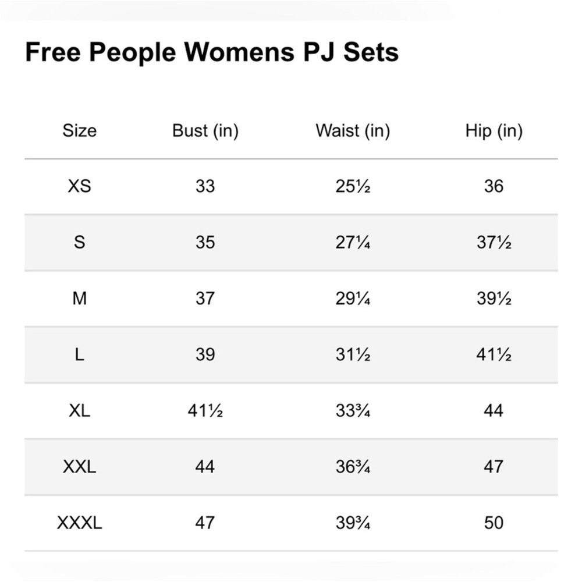The width and height of the screenshot is (582, 582).
Task: Click the L size row label
Action: pyautogui.click(x=79, y=354)
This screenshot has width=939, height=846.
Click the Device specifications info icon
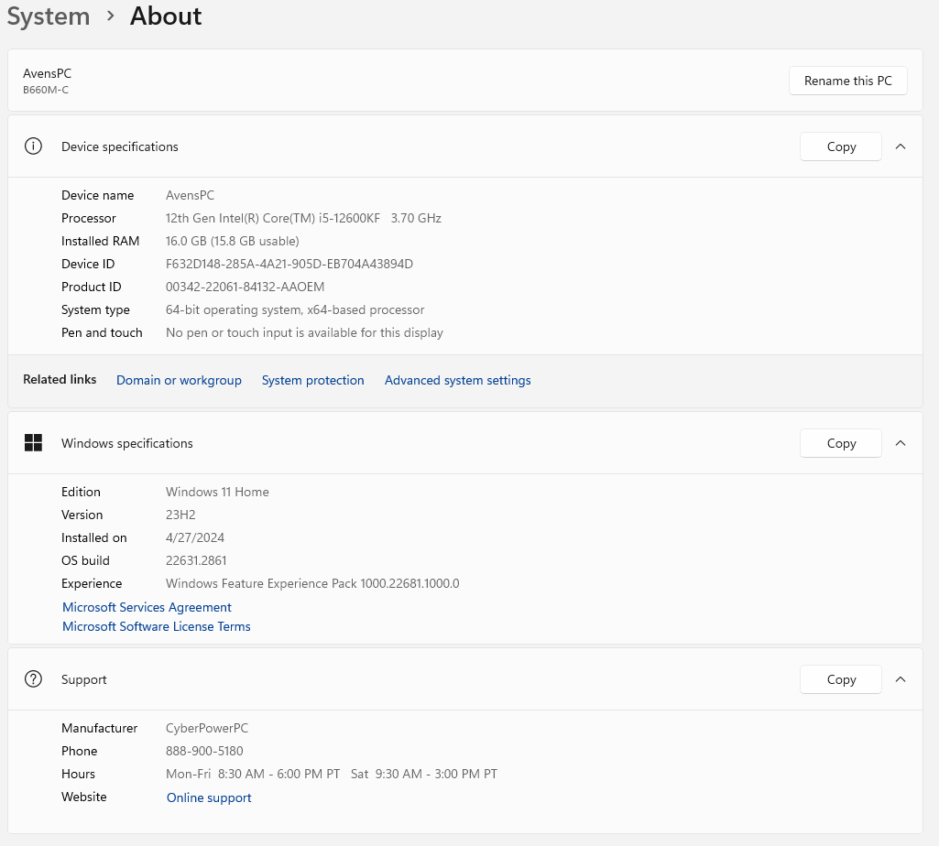(x=34, y=146)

=== TASK BRIEF ===
Each line from the one with "This screenshot has width=939, height=846." through the final line of the records must be copied exactly, with no pictures and no additional lines.

=== EXERCISE RESPONSE ===
This screenshot has width=939, height=846.
Click the Device specifications info icon
(x=34, y=146)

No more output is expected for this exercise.